I just bought business class from DXB<>IAD today for $5000. I could have booked the same exact segment with a stopover in DXB from Mumbai or New Delhi for $2700 - That just blows my mind, but like some have pointed out - there is some flawed business logic here.

Next step for me - visa for india so i can do my transit for the next trip out.


----------



## Edino (Sep 22, 2013)

Fares from Dubai are always high with Emirates, because it not their focus. They focus on transfers and arrivals....

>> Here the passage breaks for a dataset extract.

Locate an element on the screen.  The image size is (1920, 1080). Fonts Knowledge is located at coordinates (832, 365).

Emirates has some very good pricing on flghts to Dubai. I managed to buy business class return tickets from Amsterdam to Dubai on the A380 for just about 1300euro back in January. KLM on the other hand would charge at least 600euro more, for less comfort and service... Emirates for me always.


----------



## crt454 (Sep 3, 2012)

You pay for what you get, i paid originally $1100 round trip from Dbx to Seattle non stop 15 hr flight, then 3 days before my flight they offered me business class for 1000$ Which I accepted,can't beat that, sorry but I wouldn't fly with no other airline then emirates, there the best hands down.


----------



## Desert_Fever (Apr 13, 2013)

crt454 said:


> You pay for what you get, i paid originally $1100 round trip from Dbx to Seattle non stop 15 hr flight, then 3 days before my flight they offered me business class for 1000$ Which I accepted,can't beat that, sorry but I wouldn't fly with no other airline then emirates, there the best hands down.

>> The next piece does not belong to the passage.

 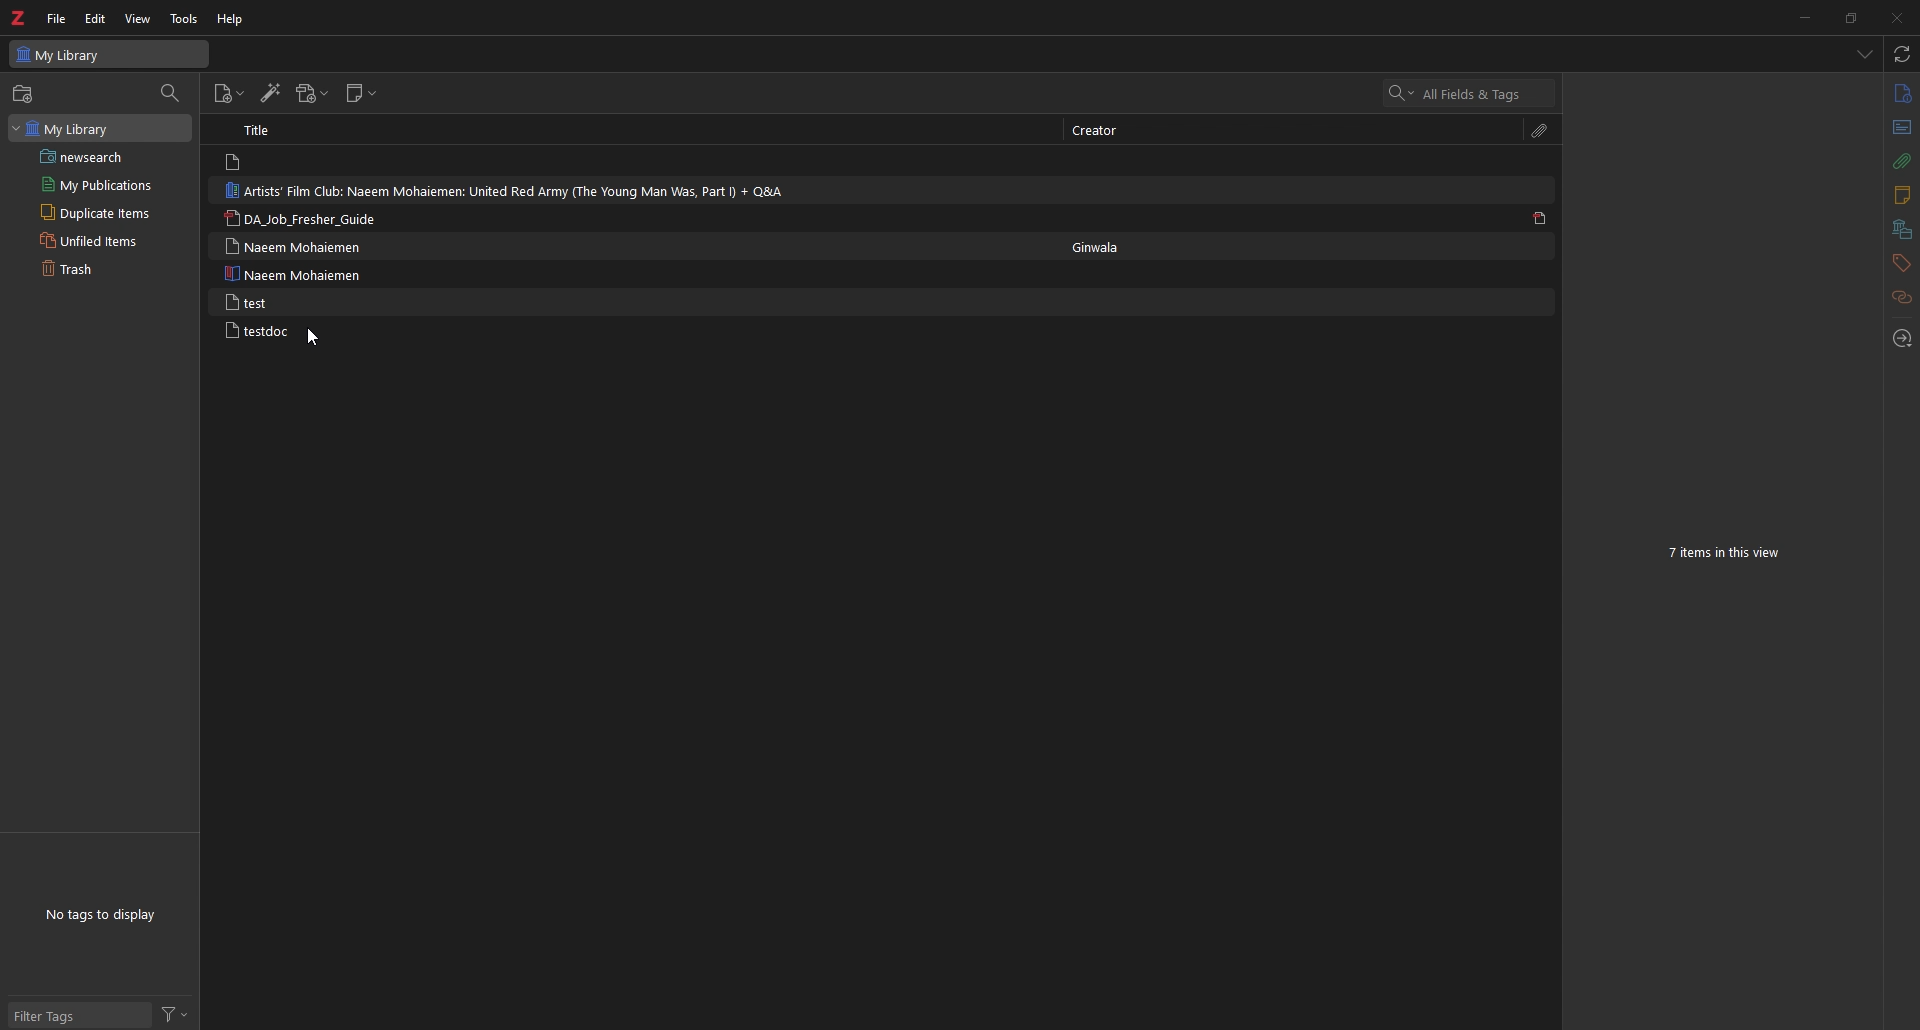 What do you see at coordinates (1903, 163) in the screenshot?
I see `attachment` at bounding box center [1903, 163].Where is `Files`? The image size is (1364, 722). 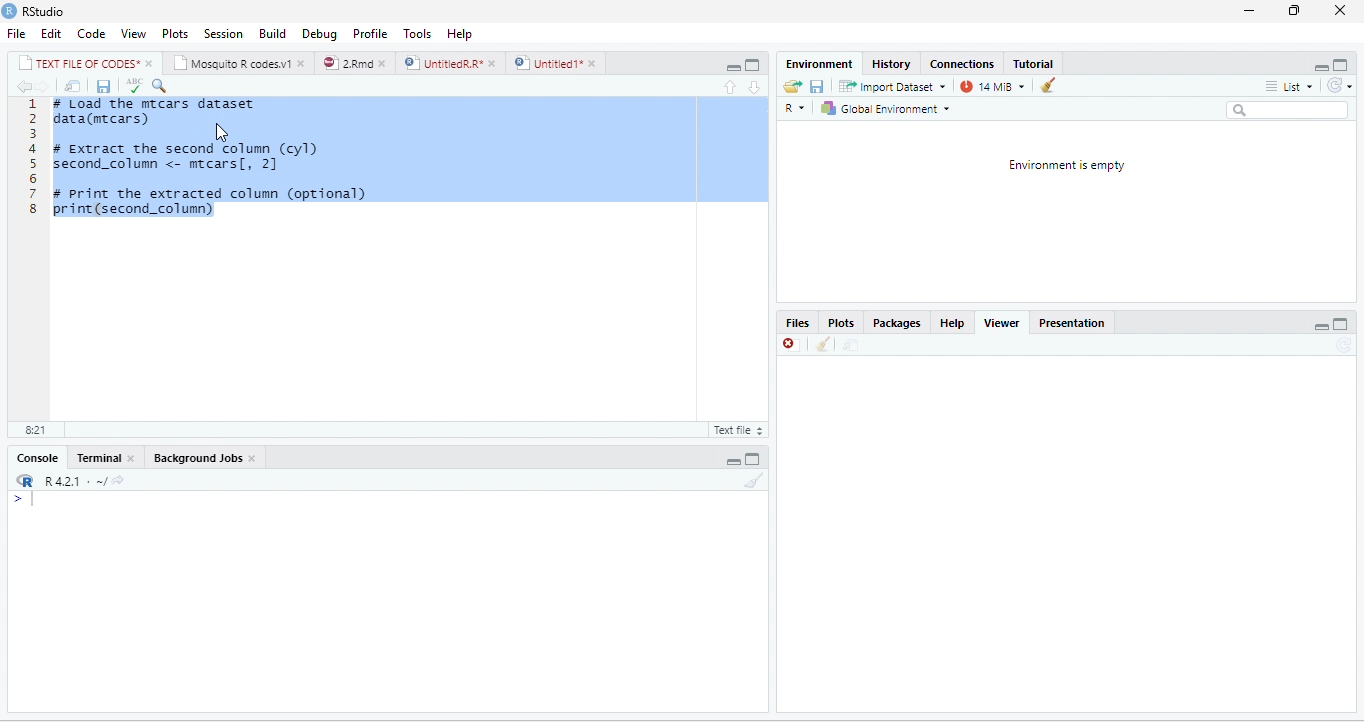
Files is located at coordinates (798, 324).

That 1000 dollar upgrade is nice. Too bad it isn't offered as much when you are platinum. You either get upgraded or not.


----------



## The Rascal (Aug 6, 2014)

Another reason that EK fares are higher when you start in DXB is because they're owned by the government, therefore all government and public sector flights are made on EK, it's just spreading money around - it's exactly the same in Abu Dhabi and Qatar.


----------



## Desert_Fever (Apr 13, 2013)

Interesting point


----------